Car Bellecombe-en-Bauges n’est malheureusement pas le seul cas. Un peu plus haut, dans la combe sauvage du Charbon, une autre piste du genre saigne la pelouse alpine. Pétitions et autres résistances n’y ont pas suffi.

Que diraient les parents et grands-parents en voyant ces terres maltraitées ? A cela, élus locaux et alpagistes répondent souvent : « Faut vivre avec son temps. »
D’accord, allons-y. Lâchons-nous. Un jour ces pistes seront goudronnées – cela a d’ailleurs été demandé il y a quelques années par des alpagistes des Bauges -, et puis l’on érigera un parking pour les touristes, et puis l’on bâtira des infrastructures pour les recevoir. Continuons de bétonner les montagnes, construisons des villes sur les cimes, assoiffons les sources et les torrents déjà siphonnés jusqu’à l’usure par les canons à neige. Des villages manquent d’eau en fin d’hiver. Peu importe, tirons encore plus sur la corde et les Alpes, en l’occurrence la Haute-Savoie, deviendront un lunapark pour privilégiés. Poursuivons la destruction des campagnes, urbanisons à qui mieux mieux, traçons, ouvrons, coupons, brisons !

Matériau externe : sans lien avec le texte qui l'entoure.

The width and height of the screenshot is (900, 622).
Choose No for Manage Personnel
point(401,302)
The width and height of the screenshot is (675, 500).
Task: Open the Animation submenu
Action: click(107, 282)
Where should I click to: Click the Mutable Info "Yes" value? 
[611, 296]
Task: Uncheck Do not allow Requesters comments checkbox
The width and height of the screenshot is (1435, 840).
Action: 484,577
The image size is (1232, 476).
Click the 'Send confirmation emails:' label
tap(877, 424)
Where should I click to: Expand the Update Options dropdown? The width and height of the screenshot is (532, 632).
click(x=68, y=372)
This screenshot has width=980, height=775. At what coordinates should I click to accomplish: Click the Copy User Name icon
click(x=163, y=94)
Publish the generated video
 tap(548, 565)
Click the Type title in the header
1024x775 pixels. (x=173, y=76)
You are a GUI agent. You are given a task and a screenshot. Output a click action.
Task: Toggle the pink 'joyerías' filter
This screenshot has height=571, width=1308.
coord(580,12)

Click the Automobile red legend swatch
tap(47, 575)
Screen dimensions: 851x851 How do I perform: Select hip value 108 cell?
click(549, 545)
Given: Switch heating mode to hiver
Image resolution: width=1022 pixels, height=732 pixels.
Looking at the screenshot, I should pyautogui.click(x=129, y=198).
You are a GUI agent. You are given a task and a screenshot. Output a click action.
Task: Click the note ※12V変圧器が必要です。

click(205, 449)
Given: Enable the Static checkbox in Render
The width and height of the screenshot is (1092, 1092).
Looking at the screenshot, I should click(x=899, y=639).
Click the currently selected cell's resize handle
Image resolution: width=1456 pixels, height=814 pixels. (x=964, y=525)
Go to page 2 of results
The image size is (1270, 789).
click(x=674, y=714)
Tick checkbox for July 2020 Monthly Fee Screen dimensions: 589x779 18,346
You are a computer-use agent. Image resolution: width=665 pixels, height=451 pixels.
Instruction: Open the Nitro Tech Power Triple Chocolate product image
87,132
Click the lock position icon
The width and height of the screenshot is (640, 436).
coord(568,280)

Il dépend de nous tous, élus et non élus que ce monde survive

Il est déjà bien atteint et tente de ne pas succomber à ces blessures. Il essaie d’émerger des pollutions qu’on lui inflige par la volonté  d’inonder ses vallées par les voitures. Et même quand on monte un peu plus haut pour s’évader de ce cloaque, on subit les affres de l’envahissement cupide.
Toute cette gabegie alimente le changement climatique. Tout le monde s’en fout ! La preuve, élections présidentielles obligent, les deux candidats restant en lice ne disent piètre mot de la situation alarmante et catastrophique du climat. Nous sommes en sécheresse et tout le monde ferme les yeux. Nous sommes déjà dans le mur et ouvrir des pistes, abattre des pentes, ne fait qu’aggraver la collision avec le mur.
Sans doute les citoyens se complaisent-ils dans cet environnement qui se dégrade insidieusement, par petites touches. Ils se plaisent sans réaction ostentatoire à la détérioration des paysages, et empruntent sans frémir ces pistes qui fleurissent, ou bénéficient des canons à neige qui se dressent sur leur passage sans réagir. Au contraire, ils en profitent sans réfléchir.


Les citoyens sont-ils amoureux de leurs montagnes ?

On peut répondre : non, pas vraiment.
Sinon, ils les défendraient avec virulence. Au lieu de cela, ils se laissent bercer par les sirènes du toujours plus.
Très bien. Alors, allons-y gaiement et ne nous étonnons pas qu’un jour très proche la montagne se réveillera pour déverser ses flots de dépit devant cette passivité, que le climat nous secouera une bonne fois pour toutes devant cet orchestre humain qui joue dans sa folie la symphonie de l’inconscience.

C’est en aimant véritablement, les montagnes, la nature, la Terre que l’Homme se sauvera.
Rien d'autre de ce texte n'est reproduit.